Figure 4.. Thalamic contributions to the character of conscious contents.

(A-C) The constraints placed on ongoing dynamics by the organization of the thalamus may help to explain key features of conscious information processing, such as: integration (A), which we argue arises as a product of the dimensionality reduction imposed by the converging inputs to the smaller number of cells in the thalamus (lower row), relative to the cerebral cortex (upper row); segregation (B), which is a natural byproduct of the divisive normalization-like process that arises from activity-dependent recruitment of the inhibitory thalamic reticular nucleus (dark blue); and continuity (C), wherein the combination of driver and modulatory roles in the thalamus imposes a ‘Matthew effect’ on cellular populations that provides an activity boost to neurons that are connected to the currently dominant thalamocortical ensemble. The colors of cells in Panel A-C match those in Figures 1–3. (D) A spiking neural model was created to mimic a key feature of tt5LB cells – namely, that they shift from a regular-spiking (green; input to basal dendrites only) to a burst-firing (orange; simultaneous activation of apical and basal dendrites) mode when gated by matrix thalamic inputs.
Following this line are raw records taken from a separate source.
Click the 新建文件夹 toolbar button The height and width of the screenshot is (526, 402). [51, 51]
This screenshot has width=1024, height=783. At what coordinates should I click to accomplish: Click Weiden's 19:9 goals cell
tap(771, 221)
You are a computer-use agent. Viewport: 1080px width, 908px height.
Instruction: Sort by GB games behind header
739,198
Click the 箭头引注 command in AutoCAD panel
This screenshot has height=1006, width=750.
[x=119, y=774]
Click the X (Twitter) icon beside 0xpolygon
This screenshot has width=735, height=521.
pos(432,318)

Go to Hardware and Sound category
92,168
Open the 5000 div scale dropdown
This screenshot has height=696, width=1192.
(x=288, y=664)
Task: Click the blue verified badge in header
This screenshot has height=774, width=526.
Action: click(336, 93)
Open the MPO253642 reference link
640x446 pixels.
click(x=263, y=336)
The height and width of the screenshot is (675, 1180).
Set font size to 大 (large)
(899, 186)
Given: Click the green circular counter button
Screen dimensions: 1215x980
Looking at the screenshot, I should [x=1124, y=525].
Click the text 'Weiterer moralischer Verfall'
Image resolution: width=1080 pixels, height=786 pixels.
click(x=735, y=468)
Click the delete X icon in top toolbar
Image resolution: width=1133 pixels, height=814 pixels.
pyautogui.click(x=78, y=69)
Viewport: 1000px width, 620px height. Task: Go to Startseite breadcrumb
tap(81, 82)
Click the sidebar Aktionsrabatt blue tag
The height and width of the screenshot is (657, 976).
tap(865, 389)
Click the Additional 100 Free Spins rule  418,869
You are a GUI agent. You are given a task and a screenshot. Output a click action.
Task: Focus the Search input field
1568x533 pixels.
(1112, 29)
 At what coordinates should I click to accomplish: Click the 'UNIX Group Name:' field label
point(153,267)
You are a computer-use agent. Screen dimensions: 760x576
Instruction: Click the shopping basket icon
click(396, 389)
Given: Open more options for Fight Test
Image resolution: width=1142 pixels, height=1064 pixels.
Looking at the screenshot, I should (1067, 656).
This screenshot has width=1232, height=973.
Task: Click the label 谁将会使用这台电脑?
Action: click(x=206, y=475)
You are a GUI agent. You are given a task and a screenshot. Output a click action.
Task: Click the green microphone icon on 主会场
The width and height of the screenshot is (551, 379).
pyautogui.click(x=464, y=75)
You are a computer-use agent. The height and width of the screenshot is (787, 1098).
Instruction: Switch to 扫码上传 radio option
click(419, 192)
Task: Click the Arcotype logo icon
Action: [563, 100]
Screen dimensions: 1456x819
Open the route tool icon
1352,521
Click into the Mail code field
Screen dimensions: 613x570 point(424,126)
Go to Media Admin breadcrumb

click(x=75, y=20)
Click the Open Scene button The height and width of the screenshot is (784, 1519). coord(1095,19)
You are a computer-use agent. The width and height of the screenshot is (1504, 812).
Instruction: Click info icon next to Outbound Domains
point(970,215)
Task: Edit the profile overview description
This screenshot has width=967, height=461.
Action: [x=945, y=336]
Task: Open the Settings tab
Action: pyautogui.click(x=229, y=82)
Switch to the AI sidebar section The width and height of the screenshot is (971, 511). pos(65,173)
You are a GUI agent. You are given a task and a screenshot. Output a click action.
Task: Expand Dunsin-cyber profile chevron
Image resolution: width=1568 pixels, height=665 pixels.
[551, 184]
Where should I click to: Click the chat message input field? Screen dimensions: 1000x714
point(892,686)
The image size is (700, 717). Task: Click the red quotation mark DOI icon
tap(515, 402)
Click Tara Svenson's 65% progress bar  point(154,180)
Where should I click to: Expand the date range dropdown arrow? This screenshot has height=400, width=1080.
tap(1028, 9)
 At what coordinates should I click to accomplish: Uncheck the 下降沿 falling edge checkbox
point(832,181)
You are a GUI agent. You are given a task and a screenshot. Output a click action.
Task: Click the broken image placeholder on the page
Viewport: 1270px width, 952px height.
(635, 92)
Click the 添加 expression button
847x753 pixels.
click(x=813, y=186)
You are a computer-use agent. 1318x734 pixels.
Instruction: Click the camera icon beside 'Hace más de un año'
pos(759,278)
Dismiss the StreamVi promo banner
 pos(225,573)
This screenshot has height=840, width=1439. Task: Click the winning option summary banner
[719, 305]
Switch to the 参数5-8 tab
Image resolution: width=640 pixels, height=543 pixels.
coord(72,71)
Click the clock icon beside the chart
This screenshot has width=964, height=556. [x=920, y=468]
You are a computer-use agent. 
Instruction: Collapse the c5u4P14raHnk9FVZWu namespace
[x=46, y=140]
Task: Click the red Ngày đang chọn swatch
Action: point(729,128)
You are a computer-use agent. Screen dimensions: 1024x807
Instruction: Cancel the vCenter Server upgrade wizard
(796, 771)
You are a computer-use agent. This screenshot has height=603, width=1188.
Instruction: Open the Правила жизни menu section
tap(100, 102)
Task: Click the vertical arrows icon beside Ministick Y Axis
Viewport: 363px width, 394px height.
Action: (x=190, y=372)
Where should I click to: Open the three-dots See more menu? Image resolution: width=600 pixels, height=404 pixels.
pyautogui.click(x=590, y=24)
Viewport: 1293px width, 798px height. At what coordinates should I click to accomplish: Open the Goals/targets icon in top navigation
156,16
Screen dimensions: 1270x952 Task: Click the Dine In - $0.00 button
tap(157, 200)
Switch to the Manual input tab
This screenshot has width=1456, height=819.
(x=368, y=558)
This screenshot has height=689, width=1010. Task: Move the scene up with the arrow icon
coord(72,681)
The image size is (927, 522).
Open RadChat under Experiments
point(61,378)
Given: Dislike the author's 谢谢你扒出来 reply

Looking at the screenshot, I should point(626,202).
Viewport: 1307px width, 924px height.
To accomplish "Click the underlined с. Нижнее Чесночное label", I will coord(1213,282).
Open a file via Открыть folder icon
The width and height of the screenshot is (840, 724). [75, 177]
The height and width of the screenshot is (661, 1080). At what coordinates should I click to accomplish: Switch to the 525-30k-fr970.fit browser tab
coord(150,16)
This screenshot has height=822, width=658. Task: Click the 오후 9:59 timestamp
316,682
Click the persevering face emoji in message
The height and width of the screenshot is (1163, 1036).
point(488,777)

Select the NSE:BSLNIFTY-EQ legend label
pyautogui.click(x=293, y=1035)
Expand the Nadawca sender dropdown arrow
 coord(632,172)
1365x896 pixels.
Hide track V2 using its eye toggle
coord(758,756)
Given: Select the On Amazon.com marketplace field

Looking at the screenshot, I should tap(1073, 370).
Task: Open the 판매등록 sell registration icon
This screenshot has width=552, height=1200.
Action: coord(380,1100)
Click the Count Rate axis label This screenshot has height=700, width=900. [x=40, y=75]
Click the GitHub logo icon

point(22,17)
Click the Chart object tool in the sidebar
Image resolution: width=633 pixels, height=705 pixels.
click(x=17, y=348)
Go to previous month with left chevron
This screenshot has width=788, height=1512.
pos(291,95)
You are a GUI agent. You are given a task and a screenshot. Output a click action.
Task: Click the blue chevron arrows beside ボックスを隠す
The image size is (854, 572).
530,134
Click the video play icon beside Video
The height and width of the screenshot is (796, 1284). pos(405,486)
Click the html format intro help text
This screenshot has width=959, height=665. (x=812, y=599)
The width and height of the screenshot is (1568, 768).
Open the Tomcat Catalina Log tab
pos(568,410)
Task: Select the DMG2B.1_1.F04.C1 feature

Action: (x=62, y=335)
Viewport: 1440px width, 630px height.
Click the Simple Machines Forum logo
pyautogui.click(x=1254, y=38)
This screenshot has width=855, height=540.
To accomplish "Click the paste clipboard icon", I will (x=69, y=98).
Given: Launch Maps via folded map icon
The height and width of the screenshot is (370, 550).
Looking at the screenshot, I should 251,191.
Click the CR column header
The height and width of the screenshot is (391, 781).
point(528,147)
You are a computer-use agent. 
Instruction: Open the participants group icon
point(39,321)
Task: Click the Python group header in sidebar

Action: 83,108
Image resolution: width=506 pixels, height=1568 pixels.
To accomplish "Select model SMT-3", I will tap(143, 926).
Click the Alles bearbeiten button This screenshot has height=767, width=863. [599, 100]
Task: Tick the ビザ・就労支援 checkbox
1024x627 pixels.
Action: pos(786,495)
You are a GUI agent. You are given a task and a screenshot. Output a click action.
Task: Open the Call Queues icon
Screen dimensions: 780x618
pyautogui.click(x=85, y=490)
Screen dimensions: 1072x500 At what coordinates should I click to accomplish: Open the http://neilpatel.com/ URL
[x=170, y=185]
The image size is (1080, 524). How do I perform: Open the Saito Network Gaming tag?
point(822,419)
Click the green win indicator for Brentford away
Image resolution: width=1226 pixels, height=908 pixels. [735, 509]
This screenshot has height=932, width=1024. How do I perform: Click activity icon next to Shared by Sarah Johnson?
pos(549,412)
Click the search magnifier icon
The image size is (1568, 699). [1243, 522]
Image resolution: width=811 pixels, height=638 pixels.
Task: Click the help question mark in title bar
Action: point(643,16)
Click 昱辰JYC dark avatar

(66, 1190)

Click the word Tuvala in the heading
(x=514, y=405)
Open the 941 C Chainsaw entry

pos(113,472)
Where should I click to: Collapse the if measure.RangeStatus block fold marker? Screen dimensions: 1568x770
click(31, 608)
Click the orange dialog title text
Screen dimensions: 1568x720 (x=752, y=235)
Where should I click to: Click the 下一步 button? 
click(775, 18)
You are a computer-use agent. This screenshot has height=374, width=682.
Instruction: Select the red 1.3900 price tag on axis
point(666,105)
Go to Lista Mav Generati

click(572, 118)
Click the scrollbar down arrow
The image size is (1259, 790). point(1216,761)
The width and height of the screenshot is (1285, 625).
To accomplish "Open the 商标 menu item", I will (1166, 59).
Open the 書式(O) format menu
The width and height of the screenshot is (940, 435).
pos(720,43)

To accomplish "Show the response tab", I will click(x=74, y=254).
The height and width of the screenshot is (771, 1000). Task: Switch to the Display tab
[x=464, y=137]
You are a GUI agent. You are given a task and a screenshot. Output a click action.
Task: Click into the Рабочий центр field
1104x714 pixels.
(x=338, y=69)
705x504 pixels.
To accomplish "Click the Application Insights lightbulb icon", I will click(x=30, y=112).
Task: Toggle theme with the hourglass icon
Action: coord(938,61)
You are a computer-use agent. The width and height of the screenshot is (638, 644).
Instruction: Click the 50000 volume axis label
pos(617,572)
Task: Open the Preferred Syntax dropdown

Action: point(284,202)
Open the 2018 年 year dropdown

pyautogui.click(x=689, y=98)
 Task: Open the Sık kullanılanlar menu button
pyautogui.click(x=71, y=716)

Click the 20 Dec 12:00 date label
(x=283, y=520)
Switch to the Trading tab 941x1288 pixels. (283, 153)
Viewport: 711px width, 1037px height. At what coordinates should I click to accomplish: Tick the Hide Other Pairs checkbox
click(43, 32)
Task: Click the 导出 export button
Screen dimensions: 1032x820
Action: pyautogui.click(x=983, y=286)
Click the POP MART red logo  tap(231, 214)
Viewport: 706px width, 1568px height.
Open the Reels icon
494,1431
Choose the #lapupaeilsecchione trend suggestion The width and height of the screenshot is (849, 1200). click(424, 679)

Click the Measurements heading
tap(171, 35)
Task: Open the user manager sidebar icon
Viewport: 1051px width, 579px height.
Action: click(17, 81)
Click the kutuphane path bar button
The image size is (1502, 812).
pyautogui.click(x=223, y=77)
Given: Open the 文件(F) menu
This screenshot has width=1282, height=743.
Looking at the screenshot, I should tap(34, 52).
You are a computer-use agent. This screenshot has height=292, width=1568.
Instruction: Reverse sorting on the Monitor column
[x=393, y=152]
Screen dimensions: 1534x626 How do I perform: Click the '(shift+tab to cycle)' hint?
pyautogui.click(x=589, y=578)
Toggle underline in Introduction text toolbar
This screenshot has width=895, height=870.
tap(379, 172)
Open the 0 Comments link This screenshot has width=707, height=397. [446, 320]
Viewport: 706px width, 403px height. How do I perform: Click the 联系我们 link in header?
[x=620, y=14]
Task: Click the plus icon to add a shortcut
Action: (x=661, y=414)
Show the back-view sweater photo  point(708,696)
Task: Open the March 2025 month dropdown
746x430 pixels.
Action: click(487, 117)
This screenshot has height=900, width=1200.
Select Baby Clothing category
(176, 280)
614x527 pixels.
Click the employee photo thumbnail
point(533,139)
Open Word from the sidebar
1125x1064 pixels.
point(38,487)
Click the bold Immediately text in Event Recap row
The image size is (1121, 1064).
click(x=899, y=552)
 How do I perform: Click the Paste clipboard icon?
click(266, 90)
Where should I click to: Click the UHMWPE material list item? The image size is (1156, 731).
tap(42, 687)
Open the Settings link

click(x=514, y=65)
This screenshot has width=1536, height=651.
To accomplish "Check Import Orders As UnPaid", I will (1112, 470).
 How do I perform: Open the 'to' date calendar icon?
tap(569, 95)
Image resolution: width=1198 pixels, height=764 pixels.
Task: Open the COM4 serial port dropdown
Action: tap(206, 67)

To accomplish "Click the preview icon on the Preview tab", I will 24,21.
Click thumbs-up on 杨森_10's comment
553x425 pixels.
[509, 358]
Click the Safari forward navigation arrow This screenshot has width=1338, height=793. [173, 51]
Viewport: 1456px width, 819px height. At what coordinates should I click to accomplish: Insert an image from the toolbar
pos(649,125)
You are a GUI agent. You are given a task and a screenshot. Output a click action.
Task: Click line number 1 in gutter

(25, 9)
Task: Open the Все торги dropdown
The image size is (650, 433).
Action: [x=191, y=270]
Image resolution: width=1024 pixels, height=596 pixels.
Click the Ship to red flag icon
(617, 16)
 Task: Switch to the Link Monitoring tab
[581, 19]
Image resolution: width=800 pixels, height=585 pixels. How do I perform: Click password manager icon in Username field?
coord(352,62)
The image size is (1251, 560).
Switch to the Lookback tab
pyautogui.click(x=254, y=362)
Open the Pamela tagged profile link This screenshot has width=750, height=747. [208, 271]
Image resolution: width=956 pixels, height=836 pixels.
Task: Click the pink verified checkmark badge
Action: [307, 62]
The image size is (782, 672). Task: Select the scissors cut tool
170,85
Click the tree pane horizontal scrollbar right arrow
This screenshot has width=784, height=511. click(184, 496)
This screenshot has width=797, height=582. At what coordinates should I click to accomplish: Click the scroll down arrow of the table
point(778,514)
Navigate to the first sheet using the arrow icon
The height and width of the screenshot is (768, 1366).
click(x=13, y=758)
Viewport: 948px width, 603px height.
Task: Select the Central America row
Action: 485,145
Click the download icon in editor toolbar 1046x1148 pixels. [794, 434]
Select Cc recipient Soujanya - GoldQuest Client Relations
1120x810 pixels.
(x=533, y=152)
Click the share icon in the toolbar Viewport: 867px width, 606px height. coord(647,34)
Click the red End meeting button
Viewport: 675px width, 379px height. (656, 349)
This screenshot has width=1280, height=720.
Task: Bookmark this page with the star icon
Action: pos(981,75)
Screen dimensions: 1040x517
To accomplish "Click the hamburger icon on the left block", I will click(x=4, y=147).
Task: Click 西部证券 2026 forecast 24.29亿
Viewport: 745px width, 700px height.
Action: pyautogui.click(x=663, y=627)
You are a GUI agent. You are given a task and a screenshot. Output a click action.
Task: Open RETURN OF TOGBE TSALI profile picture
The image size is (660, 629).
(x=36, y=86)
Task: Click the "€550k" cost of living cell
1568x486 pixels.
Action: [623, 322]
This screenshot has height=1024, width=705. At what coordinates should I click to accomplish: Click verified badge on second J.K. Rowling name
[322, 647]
After fitting the model to electrophysiological data from anesthetized/awake humans and naturally-sleeping macaques, the authors showed that the location in model parameter space that best fit to sleep was associated with predominantly regular spiking activity (green dots), whereas in the awake regime (following the gray dotted square), model tt5LB neurons (embedded on a N = 100×100 cortical sheet) were capable of entering into a burst-firing mode that, in turn, triggered burst-firing in synaptically connected neurons leading to sustained activity that could propagate coherently across the cortical sheet, a process labeled as “connected bursting cascades”. Panel D adapted from with permission. Note that these mechanisms are simply intended to convey plausible, non-exhaustive means for enacting each feature.